Progressively increased patterns of subclinical cortisol hypersecretion in adrenal incidentalomas differently predict major metabolic and cardiovascular outcomes: a large cross-sectional study

BACKGROUND Subclinical Cushings syndrome (SCS) is defined as alterations in hypothalamic-pituitary-adrenal axis without classic signs/symptoms of glucocorticoid excess. Whether SCS leads to metabolic and cardiovascular diseases is still controversial. AIM To evaluate the prevalence of hypertension, type 2 diabetes (T2D), coronary heart disease (CHD), ischemic stroke, osteoporosis, and fractures, and their relationship to increasing patterns of subclinical hypercortisolism, in patients with nonsecreting adrenal adenomas (NSA) and SCS. METHODS Using the 1 mg dexamethasone suppression test (DST), 348 patients were classified as follows: 203 were defined as NSA and 19 SCS, using the most stringent cutoff values (<50 and >138 nmol/l respectively). Patients with cortisol post-DST (50-138 nmol/l) were considered as intermediate phenotypes and classified as minor (n=71) and major (n=55) using plasma ACTH and/or urinary free cortisol as additional diagnostic tools.

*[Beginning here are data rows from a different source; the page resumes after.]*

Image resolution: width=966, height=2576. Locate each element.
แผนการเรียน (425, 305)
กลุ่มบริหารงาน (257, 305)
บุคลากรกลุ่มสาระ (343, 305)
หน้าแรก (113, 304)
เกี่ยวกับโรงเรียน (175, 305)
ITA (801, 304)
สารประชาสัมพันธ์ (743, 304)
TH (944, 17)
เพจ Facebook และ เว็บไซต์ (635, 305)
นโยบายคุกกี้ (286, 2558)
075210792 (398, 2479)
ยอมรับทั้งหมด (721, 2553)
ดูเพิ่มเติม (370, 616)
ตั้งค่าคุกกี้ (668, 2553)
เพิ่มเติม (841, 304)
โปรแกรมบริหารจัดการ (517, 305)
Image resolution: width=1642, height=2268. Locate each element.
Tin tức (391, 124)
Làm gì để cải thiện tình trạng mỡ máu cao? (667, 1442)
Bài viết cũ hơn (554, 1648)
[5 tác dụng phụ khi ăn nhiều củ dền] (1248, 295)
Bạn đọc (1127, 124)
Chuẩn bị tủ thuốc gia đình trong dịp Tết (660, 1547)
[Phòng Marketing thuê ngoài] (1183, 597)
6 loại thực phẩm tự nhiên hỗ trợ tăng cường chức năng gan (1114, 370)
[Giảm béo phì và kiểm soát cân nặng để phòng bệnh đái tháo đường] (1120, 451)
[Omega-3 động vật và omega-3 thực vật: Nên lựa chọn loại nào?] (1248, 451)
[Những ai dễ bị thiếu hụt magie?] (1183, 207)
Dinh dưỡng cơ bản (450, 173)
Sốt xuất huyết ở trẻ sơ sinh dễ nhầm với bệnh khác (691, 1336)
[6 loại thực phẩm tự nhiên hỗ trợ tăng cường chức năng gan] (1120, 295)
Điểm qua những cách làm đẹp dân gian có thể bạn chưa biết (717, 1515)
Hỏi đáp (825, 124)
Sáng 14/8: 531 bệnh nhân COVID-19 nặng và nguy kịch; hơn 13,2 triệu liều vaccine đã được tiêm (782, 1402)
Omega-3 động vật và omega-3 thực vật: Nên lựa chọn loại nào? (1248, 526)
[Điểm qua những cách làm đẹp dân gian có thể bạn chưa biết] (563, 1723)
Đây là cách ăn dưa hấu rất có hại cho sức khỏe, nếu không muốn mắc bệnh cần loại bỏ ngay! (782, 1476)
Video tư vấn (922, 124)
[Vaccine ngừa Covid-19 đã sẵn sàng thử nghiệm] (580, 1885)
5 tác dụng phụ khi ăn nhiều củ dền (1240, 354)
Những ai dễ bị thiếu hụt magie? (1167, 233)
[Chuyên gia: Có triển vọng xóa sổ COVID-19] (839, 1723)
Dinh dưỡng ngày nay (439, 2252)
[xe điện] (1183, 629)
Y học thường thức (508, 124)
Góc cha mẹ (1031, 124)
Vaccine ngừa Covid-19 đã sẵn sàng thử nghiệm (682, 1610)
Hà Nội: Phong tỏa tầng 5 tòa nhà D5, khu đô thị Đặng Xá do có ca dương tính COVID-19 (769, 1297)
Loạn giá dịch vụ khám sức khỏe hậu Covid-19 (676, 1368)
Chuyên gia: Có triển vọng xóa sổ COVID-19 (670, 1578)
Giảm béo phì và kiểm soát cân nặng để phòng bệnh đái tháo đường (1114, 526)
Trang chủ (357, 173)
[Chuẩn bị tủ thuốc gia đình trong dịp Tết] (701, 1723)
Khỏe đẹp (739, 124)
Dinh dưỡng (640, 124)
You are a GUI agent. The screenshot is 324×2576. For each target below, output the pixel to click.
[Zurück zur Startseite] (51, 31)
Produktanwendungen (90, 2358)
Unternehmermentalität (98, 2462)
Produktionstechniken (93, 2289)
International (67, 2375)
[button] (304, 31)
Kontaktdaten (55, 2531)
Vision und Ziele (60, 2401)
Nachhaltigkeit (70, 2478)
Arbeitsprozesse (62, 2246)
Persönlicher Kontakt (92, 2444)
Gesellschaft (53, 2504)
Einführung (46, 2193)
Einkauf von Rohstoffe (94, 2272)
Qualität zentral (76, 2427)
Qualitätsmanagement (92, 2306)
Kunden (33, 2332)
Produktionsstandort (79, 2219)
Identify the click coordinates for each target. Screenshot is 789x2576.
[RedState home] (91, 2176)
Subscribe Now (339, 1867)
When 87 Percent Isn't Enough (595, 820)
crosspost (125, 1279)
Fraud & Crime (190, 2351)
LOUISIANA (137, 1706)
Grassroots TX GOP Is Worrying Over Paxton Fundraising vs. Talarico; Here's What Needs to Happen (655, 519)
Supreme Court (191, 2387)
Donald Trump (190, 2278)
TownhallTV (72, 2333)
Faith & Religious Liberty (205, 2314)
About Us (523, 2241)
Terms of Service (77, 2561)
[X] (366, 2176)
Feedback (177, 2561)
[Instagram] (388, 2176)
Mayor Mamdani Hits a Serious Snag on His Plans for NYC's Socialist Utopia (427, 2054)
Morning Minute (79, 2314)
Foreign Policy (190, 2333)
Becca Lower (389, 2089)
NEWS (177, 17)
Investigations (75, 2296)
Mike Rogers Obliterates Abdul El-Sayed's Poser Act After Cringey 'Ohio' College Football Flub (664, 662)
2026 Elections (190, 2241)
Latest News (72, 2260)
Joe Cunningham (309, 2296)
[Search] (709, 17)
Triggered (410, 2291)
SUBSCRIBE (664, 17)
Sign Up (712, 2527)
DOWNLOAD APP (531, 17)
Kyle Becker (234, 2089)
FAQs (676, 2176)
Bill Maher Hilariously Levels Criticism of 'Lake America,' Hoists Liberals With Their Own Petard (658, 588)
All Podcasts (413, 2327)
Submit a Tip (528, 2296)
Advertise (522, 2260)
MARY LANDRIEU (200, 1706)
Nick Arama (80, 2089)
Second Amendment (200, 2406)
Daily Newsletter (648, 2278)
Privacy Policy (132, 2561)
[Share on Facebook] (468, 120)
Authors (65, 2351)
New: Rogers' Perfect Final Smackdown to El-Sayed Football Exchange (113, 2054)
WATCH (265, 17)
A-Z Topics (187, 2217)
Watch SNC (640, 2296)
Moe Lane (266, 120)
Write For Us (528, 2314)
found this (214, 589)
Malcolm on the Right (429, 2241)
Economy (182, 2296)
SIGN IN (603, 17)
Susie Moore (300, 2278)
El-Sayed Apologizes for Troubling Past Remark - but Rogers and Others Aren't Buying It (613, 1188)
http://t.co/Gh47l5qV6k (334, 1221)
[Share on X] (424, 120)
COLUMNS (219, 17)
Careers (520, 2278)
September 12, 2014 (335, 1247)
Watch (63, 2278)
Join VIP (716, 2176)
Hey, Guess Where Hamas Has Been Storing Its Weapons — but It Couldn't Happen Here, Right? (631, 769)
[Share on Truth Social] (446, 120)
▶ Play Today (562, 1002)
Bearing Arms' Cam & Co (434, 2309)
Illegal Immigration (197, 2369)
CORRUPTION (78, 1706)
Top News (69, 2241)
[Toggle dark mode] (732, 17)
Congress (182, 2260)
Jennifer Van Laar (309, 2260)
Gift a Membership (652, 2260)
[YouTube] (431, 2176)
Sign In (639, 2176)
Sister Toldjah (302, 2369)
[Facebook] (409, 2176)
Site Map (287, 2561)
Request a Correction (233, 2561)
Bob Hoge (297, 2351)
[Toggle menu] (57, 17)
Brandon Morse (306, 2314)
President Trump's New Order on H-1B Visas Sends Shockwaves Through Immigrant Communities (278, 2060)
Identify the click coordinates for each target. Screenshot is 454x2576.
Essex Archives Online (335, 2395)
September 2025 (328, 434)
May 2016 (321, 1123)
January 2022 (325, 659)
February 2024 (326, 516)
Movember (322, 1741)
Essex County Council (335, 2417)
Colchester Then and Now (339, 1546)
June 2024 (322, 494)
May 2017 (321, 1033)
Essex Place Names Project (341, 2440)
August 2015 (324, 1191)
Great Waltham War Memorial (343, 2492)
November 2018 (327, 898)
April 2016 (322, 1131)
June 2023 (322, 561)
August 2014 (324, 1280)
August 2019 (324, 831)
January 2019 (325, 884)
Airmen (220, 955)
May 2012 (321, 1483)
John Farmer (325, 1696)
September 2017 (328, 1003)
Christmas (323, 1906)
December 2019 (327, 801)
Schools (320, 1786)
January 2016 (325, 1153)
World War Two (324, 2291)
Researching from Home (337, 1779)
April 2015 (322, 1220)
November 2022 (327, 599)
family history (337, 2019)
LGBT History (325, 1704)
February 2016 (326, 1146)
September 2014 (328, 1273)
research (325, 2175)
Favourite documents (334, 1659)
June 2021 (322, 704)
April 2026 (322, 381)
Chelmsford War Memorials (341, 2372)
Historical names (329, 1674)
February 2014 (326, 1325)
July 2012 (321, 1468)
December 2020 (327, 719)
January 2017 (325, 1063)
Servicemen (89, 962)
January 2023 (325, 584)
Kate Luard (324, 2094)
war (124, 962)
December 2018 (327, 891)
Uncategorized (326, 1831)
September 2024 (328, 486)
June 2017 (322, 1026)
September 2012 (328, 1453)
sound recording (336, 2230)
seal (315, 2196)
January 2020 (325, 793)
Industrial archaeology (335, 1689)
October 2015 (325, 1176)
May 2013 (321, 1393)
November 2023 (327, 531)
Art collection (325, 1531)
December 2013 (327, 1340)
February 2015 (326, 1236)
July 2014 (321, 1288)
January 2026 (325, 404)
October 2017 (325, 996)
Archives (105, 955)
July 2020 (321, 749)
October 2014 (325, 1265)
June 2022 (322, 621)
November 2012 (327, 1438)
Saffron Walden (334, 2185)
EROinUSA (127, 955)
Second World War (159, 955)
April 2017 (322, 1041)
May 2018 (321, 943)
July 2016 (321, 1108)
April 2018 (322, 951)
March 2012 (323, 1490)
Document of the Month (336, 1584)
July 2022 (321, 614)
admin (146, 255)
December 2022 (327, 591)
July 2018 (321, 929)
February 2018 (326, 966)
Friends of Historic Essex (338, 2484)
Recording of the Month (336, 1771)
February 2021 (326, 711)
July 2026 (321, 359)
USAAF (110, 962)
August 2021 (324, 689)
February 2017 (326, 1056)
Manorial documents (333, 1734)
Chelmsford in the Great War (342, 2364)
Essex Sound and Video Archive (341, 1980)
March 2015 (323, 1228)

RESULTS SCS patients showed higher prevalence of T2D, CHD, osteoporosis, and fractures with respect to NSA. Intermediate phenotypes also showed higher prevalence of CHD and T2D with respect to NSA. The prevalence of all clinical outcomes was not different between intermediate phenotype patients, which were therefore considered as a single group (IP) for multivariate logistic regression analysis: both IP and SCS-secreting patterns showed a significant association with CHD (odds ratio (OR), 4.09; 95% confidence interval (CI), 1.47-11.38 and OR, 6.10; 95% CI, 1.41-26.49 respectively), independently of other potential risk factors. SCS was also independently associated with osteoporosis (OR, 5.94; 95% CI, 1.79-19.68). CONCLUSIONS Patterns of increasing subclinical hypercortisolism in adrenal adenomas are associated with increased prevalence of adverse metabolic and cardiovascular outcomes, independently of other potential risk factors.